Somewhat surprisingly, my husband and I also made the decision at the beginning of 2010 to adopt a firecracker of a puppy named “Jet”.  Jet was and is an ideal performance prospect with high drive for dog sports to match my high expectations.  From the moment she entered our home, the energy shifted from waiting for death to bombastic life, front and center. 

Yes, we were definitely burning the candle from both ends, managing a puppy and a dying, older dog.  And, we managed it all very well, thanks to the great advantage of my husband and I both working from home.  Thanks to Jet, we dwelled less on what was coming and concentrated on what we still had…time together.  On a warm, quiet morning in the fall, Big Sandy died peacefully in her own bed.  It was as difficult and aching as I knew it would be and a little piece of my own heart was gone. 

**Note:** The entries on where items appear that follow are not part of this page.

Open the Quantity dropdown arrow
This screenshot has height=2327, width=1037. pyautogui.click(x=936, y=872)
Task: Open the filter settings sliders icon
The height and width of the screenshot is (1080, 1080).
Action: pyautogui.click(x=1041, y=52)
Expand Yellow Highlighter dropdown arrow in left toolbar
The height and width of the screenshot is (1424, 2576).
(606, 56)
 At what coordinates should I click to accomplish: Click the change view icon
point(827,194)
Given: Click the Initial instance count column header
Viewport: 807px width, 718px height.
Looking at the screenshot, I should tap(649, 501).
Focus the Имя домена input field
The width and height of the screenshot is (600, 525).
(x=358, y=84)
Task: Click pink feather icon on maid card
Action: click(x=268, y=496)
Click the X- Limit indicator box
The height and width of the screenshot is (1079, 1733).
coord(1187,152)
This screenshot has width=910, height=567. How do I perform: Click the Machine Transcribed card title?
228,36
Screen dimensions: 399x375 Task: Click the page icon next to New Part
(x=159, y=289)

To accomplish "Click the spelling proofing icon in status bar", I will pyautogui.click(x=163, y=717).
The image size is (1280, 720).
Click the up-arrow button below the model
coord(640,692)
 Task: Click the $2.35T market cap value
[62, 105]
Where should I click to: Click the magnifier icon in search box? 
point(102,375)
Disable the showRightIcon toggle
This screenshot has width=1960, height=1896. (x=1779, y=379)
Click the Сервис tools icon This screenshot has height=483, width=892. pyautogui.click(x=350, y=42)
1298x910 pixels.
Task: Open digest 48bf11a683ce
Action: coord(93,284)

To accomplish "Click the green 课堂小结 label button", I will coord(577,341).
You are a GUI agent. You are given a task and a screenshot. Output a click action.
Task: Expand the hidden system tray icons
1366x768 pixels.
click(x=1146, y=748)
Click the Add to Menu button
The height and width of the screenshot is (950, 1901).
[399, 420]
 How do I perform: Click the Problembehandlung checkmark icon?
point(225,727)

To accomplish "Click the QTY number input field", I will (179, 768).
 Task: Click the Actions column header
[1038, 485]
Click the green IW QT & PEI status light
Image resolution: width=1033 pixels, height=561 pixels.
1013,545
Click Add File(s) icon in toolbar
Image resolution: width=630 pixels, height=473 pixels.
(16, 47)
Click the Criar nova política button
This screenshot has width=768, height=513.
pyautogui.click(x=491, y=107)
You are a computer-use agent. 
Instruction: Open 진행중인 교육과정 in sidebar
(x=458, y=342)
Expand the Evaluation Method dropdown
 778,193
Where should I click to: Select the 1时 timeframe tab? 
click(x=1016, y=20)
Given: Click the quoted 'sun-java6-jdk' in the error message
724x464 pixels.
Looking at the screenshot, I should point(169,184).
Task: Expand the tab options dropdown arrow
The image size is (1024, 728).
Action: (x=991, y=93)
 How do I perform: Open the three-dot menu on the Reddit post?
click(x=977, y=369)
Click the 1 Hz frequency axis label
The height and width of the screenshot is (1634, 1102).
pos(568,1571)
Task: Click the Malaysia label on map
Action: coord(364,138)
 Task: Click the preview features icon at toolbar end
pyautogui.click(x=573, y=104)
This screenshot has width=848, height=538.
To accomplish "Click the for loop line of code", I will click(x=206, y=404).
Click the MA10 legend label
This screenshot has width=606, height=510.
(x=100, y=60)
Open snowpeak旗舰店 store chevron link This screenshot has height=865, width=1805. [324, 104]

In the weeks that followed, I found myself dwelling on how different Jet was was than Big Sandy.  What an unfair thought!  In those moments, I had to take a reality check.  Had I forgotten that Big Sandy was the most challenging dog I had worked with?  And that it took time, effort and commitment for that connection with her to occur.  It was my commitment and positive training that helped Big Sandy blossom into the confident, adaptive, social dog she became. 

So now I find myself at the beginning of a new year and a new journey with Jet, appreciating her as her own special little being and knowing that the true magic between us is just starting to click.